Heboh, Aksi Pemukulan Wasit Diduga Terjadi di TSC 2016

Selasa, 10 Mei 2016 21:55 WIB
Editor:
© Zainal Hasan/INDOSPORT
Joko Driyono. Copyright: © Zainal Hasan/INDOSPORT
Joko Driyono.

Hal itu diketahui setelah Direktur PT Gelora Trisula Semesta (GTS) selaku operator TSC Joko Driyono memberikan konfirmasi terkait dugaan pelanggaran tersebut. Menurut pria yang karib disapa Jokdri pihaknya belum menerima laporan terkait aksi kekerasan yang dilakukan pemain PSBK Blitar terhadap wasit Suyanto. 

"Pertama, kami harus mendengar laporan soal jalannya pertandingan. Tapi yang pasti tidak ada celah untuk melakukan kesalahan dalam mengambil keputusan," ungkap Joko Driyono saat dikonfirmasi di Jakarta, Selasa (10/5) sore.

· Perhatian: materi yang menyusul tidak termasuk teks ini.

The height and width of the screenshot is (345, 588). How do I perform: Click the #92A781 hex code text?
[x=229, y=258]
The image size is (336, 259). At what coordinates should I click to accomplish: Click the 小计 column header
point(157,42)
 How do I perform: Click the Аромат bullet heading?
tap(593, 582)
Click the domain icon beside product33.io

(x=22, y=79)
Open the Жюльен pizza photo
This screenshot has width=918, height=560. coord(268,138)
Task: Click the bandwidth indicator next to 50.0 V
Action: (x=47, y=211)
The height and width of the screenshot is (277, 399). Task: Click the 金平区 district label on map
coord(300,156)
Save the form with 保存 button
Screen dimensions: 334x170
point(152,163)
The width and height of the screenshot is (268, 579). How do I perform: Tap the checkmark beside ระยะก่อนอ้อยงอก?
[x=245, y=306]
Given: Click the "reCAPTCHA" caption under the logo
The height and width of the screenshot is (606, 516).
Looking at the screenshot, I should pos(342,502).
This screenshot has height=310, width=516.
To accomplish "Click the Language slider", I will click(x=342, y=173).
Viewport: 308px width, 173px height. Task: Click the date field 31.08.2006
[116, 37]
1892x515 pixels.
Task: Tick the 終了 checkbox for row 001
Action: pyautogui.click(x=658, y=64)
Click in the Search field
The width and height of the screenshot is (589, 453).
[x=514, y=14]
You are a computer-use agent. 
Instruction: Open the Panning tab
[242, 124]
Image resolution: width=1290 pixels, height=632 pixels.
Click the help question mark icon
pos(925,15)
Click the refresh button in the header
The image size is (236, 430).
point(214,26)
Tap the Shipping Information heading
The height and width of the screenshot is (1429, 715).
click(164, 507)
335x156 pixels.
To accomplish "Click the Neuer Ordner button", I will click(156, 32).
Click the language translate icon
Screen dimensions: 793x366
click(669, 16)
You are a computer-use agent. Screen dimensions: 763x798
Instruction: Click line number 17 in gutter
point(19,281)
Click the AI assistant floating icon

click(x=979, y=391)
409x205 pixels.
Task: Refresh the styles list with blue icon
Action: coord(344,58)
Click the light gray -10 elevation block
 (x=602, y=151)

Menurut Jokdri pihaknya sama sekali tak menutup pintu untuk menindaklanjuti setiap laporan yang masuk. Terkait dugaan pelanggaran yang dilakukan wasit GTS akan menyerahkan urusan tersebut kepada Komite Disiplin.

"Kalau laporannya sudah ada nanti setiap Rabu akan diperiksa oleh Komite Disiplin dan Kamis sudah ada putusan," lanjutnya.

"Kita tunggu saja. Kalau laporannya sudah masuk, pasti akan diperiksa dan tunggu saja putusannya. Tapi terima kasih atas feedbacknya," sambungnya.

Pada pertandingan tersebut Manajemen Persepam Madura Utama menemukan sejumlah kejanggalan atas keputusan Suyanto.

Pihak Madura Utama melalui sang asisten Nadi Mulyadi,  mengaku timnya dirugikan atas kepemimpinan wasit yang diduga berpihak pada tuan rumah PSBK Blitar.

Salah satu indikasi tercermin dari tindakan wasit yang tidak memberikan sanksi kepada pemain PSBK Blitar yang melakukan pelanggaran keras di arena kotak penalti, termasuk sanksi terhadap aksi pemukulan pemain terhadap wasit.